Zurich Insurance Group AG plans to cut costs by $1.5 billion from 2015 through 2019 as Chief Executive Officer Mario Greco overhauls Switzerland’s largest insurer and seeks to boost the firm’s dividend.
The new plan replaces a previous goal to save at least $1 billion by the end of 2018. Zurich Insurance will also target a payout ratio of 75 percent of net income after tax, the firm said in a statement on Thursday. A minimum dividend of 17 Swiss francs ($17) a share will be maintained.
“The insurance industry has a cost issue,” Greco said in an interview with Bloomberg Television. “We decided to attack it.” The shares rose as much as 2.2 percent and were trading at 268.4 Swiss francs at 09:34 a.m. in Zurich trading.
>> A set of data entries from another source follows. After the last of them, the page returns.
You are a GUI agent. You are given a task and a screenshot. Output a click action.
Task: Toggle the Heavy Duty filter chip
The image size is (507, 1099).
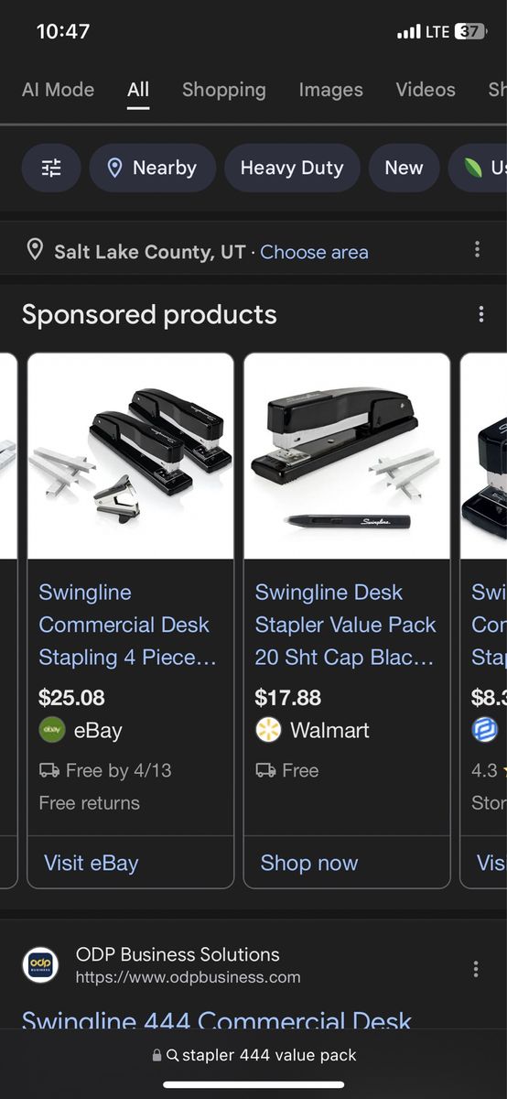(x=292, y=168)
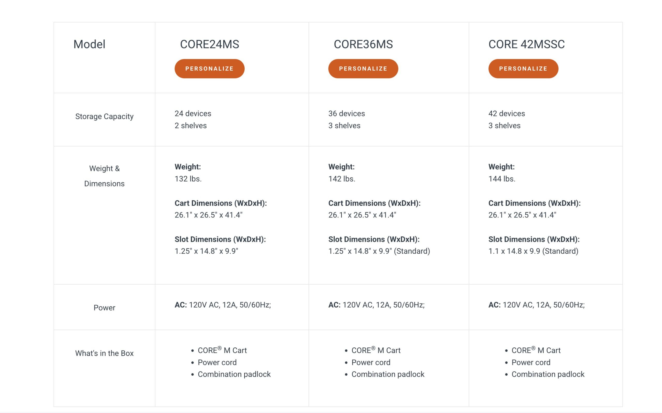
Task: Click PERSONALIZE button under CORE24MS
Action: tap(209, 69)
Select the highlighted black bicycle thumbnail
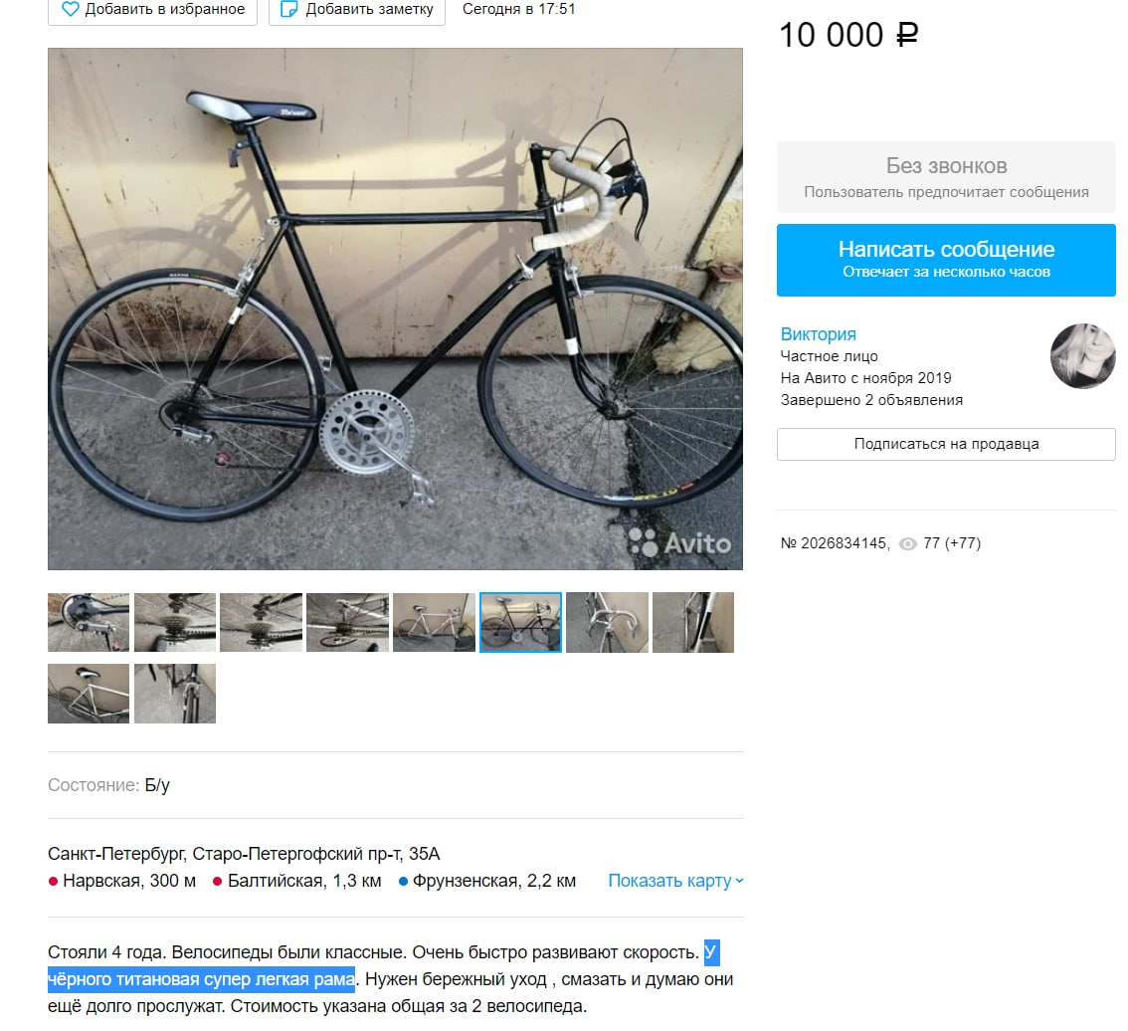 point(520,622)
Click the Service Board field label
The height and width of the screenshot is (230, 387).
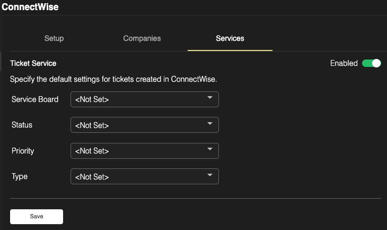[35, 99]

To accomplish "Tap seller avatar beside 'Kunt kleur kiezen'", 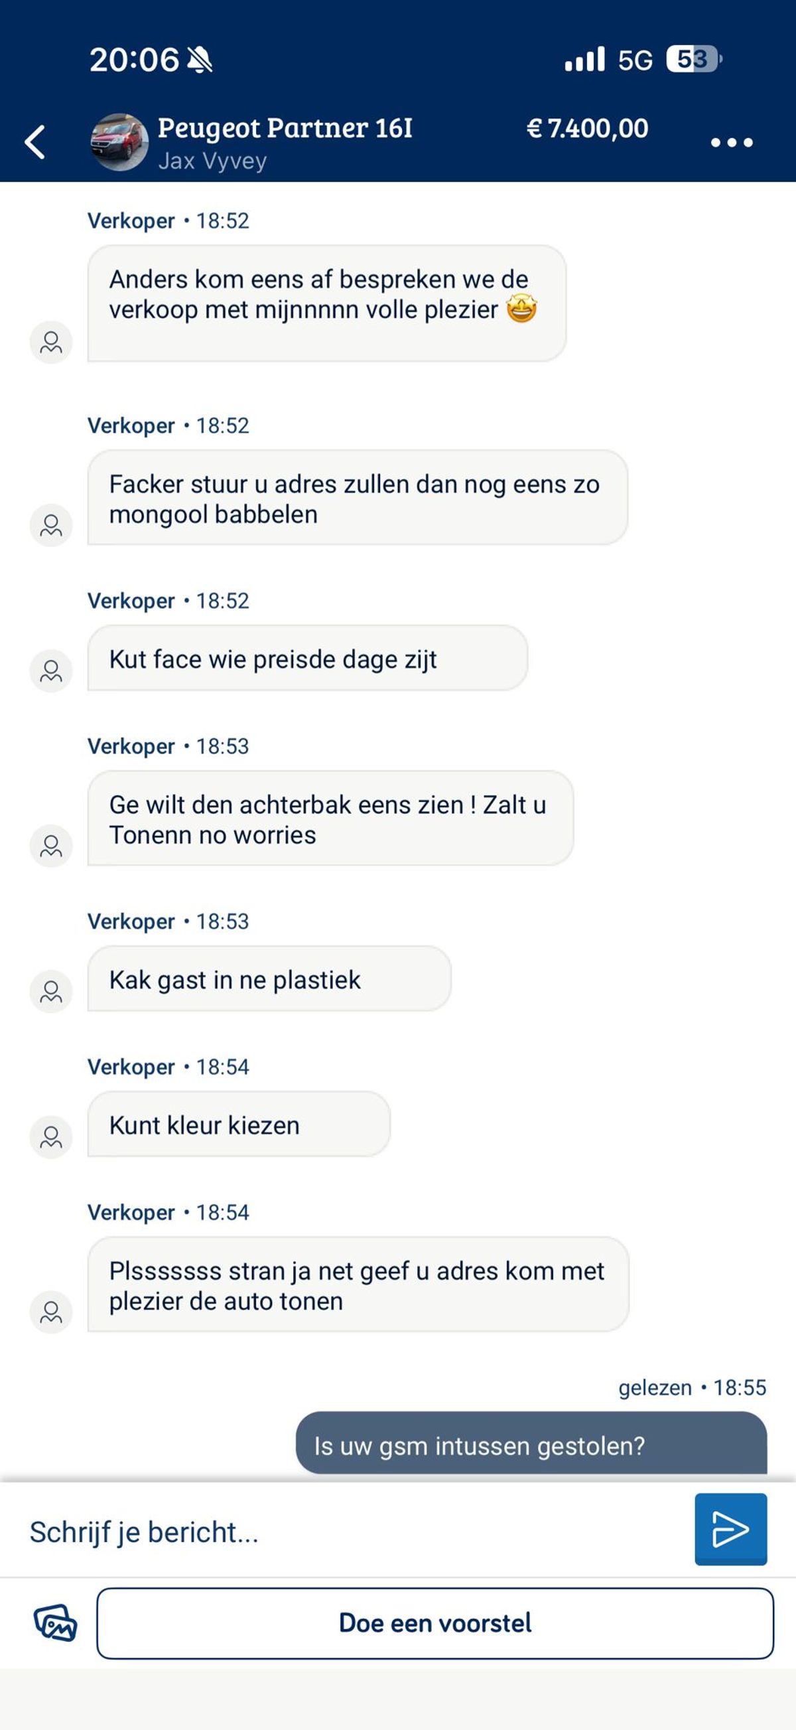I will [51, 1137].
Zurich, along with its European rivals, has struggled to improve profitability as lackluster economic growth and record-low interest rates hurt investment income and prices remain subdued in some markets. To boost returns, Greco is selling assets and pushing through changes to the insurer’s organization and management.
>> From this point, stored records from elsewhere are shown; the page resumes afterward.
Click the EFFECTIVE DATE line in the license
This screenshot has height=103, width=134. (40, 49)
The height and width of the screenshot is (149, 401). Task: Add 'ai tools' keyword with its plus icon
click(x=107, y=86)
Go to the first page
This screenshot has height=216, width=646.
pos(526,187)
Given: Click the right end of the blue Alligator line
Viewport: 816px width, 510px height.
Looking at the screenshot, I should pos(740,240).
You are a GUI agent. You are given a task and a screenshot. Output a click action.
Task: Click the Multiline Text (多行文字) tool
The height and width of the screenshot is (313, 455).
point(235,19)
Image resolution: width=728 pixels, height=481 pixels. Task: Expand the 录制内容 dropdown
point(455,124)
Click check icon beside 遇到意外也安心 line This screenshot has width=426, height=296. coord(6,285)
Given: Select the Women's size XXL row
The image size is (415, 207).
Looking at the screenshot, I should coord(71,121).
“The name of the game there is simplification,” the CEO, who took over in March, said in the interview. The “business has become very, very complicated over the last years and I’m trying to slim it down and make it simple again.”
Zurich Insurance’s shares had risen 1.6 percent this year before the start of trading on Thursday, compared with a 11 percent decline in the Bloomberg Europe 500 Insurance Index.
The announcement lacks “a clear new strategic direction,” Thomas Seidl, an analyst at Sanford C. Bernstein, wrote in a note to investors. “The new CEO dodges a dividend cut and has raised the cost-cutting target.”
The cuts should boost operating return on equity by as much as three percentage points through 2019, Seidl said, but the cost-cutting measures and charges related to them will leave “very marginal capital flexibility for developing the group.”
The insurer expects to take restructuring charges of $500 million on average in both 2017 and 2018 as the firm reviews its technology systems and procurement processes for shared services, according to the statement. Zurich is targeting an after-tax return on equity of more than 12 percent next year.
“Greco has a mandate to turn around the fortunes of Zurich Insurance after a series of losses dented the company’s share price,” Charles Graham, senior industry analyst at Bloomberg Intelligence, said in a Nov. 11 note. “After taking action to improve underwriting performance, Greco now seeks to make Zurich simpler and more customer-oriented.”
The CEO wants underwriting performance to improve in the commercial business and to improve the firm’s digital offerings. He will also seek new retail partnerships.